Print each record below precisely, with every picture left out of the copy.

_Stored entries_
Content starts
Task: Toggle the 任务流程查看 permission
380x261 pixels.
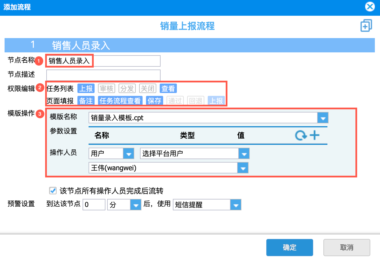Action: coord(120,101)
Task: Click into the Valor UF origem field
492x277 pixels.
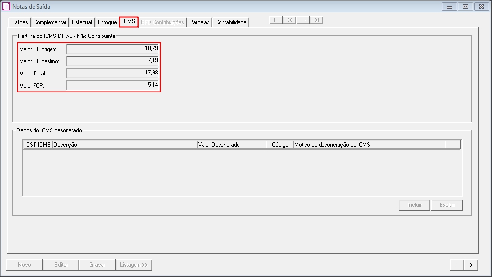Action: coord(113,49)
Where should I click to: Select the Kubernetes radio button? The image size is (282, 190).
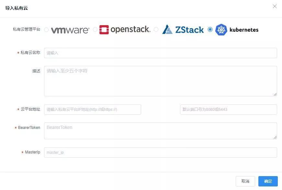pyautogui.click(x=210, y=30)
Content ends
_TASK SOLUTION_
Task: Toggle the 任务流程查看 permission
380x261 pixels.
Action: coord(120,101)
Task: Click into the Valor UF origem field
492x277 pixels.
Action: coord(113,49)
Where should I click to: Select the Kubernetes radio button? The image size is (282, 190).
pyautogui.click(x=210, y=30)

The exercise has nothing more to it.